Pada zaman dulu drama tari dari Mataram Kuno ada di Jawa Tengah dan dilestarikan oleh kerajaan-kerajaan penerusnya.
Kerajaan penerus itu adalah Kediri, Singasari, dan Majapahit.
Lalu saat Kerajaan Mataram Islam dibagi menjadi dua yaitu Kesultanan Yogyakarta dan Kasunanan Surakarta pada 1755, Sri Sultan Hamengku Buwono I yang menjadi pendiri dan raja pertama Kesultanan Yogyakarta mengubah kesenian drama tari tersebut.
Perubahan ulang itu dilakukan agar estetis. Sri Sultan Hamengku Buwono I juga melakukan perubahan agar bisa menampilkan sebuah pementasan yang menggambarkan perbuatan kepahlawanan dari para satria pada masa Mahabarata.

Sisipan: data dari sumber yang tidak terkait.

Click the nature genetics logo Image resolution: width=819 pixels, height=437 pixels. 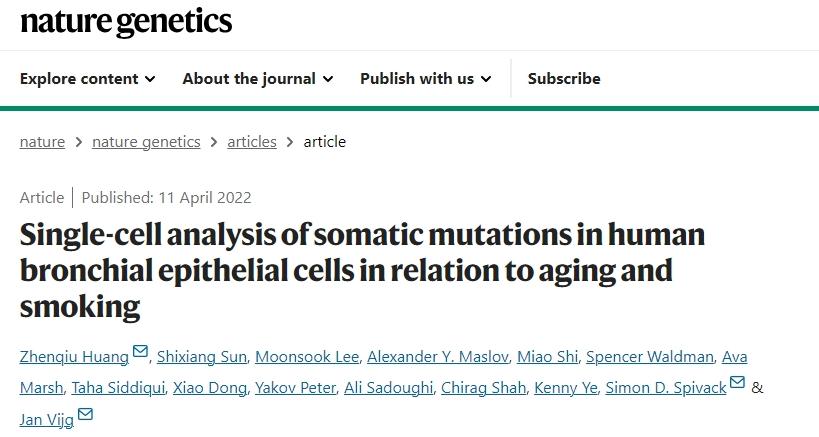point(126,22)
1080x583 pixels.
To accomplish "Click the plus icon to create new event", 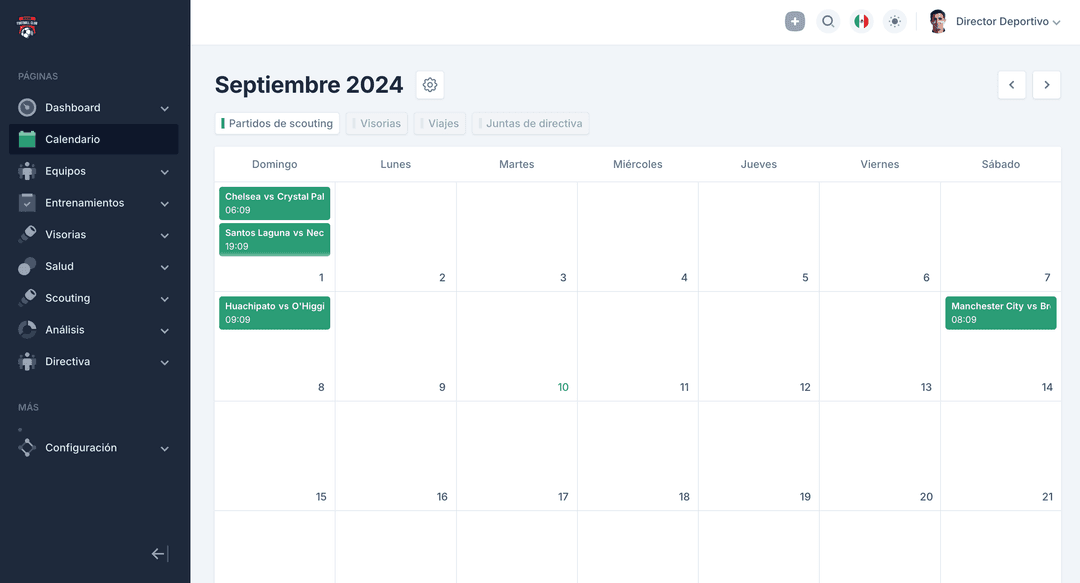I will (x=794, y=20).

Karena itu, pementasan wayang orang menjadi suatu pertunjukan terhormat di Yogyakarta.
Sejak dibentuk ulangnya seni pertunjukan drama tari menjadi wayang orang, pertunjukan ini selalu dimainkan pada acara ritual kenegaraan hingga perayaan penting lainnya.
Bahkan pada acara pernikahan atau ulang tahun anak Sultan, seni pertunjukan ini juga selalu ditampilkan.
Pertunjukan wayang orang ini pertama kali dimainkan di Yogyakarta pada tahun 1757 dengan memainkan lakon Gandawardaya yang merupakan sebuah cabang cerita dari epos Mahabarata.
Pada pertunjukan pertama itu, pola pertunjukan masih sama dengan wayang kulit dengan menggunakan panggung sempit dan panjang.
Bahkan pergerakan pemain masih menggunakan pola dua dimensi saja, mirip wayang kulit.
Seiring berjalannya waktu ada banyak perubahan terjadi pada pola pertunjukan wayang orang.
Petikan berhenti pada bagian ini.